### DIRECTION
Please pull out each line of the material below that contains the string "Planck", copying it in full and unchanged.

### DATA PROVIDED

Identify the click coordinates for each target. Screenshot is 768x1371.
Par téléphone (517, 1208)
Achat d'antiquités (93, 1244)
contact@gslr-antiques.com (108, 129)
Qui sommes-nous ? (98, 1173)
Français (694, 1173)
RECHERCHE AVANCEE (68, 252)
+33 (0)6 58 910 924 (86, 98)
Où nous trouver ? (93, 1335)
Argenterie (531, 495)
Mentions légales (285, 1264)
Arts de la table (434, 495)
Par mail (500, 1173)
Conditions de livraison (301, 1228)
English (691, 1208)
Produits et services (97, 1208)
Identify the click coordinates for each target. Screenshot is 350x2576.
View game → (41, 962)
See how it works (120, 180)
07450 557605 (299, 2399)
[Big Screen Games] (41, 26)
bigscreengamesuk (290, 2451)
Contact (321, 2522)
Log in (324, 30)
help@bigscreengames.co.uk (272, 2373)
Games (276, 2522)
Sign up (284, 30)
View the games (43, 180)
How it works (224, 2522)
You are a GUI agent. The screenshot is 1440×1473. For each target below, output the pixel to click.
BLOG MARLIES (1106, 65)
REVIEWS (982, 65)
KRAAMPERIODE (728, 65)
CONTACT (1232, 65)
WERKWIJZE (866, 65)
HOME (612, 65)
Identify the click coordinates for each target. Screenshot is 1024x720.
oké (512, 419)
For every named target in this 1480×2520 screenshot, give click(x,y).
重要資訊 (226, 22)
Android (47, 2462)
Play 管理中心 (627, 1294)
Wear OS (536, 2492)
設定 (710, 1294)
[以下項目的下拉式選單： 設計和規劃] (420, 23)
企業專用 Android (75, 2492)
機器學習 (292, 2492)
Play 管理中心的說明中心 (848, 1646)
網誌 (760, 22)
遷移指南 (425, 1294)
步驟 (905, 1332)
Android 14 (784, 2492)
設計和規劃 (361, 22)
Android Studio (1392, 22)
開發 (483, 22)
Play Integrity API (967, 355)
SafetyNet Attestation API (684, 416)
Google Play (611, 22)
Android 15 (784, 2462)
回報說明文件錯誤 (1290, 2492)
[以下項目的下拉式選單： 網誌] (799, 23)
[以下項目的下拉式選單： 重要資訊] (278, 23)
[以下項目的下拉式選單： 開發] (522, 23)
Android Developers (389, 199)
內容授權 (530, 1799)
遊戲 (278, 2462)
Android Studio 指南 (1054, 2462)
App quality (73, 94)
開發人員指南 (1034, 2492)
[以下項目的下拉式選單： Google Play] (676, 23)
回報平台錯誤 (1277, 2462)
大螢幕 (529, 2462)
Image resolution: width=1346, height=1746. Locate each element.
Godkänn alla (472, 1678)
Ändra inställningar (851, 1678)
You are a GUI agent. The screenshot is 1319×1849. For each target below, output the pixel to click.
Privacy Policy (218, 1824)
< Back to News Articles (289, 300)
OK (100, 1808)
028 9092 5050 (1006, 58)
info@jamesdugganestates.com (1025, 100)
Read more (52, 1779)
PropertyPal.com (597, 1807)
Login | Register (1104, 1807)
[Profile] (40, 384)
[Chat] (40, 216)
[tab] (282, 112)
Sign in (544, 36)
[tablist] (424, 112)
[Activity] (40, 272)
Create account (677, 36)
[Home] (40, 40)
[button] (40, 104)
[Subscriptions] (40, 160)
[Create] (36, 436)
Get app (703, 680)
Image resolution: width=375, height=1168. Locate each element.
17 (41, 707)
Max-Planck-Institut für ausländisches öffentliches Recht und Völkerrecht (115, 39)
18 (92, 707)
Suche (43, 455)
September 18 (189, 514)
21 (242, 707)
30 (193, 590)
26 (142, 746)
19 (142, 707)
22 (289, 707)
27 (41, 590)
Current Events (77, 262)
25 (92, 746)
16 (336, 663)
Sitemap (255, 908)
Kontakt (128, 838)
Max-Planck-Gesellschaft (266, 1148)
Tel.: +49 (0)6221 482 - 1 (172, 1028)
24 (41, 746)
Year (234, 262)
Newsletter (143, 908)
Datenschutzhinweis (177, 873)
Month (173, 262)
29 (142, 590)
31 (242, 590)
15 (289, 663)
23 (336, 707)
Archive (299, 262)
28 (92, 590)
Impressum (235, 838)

### THE ANSWER
Max-Planck-Institut für ausländisches öffentliches Recht und Völkerrecht (115, 39)
Max-Planck-Gesellschaft (266, 1148)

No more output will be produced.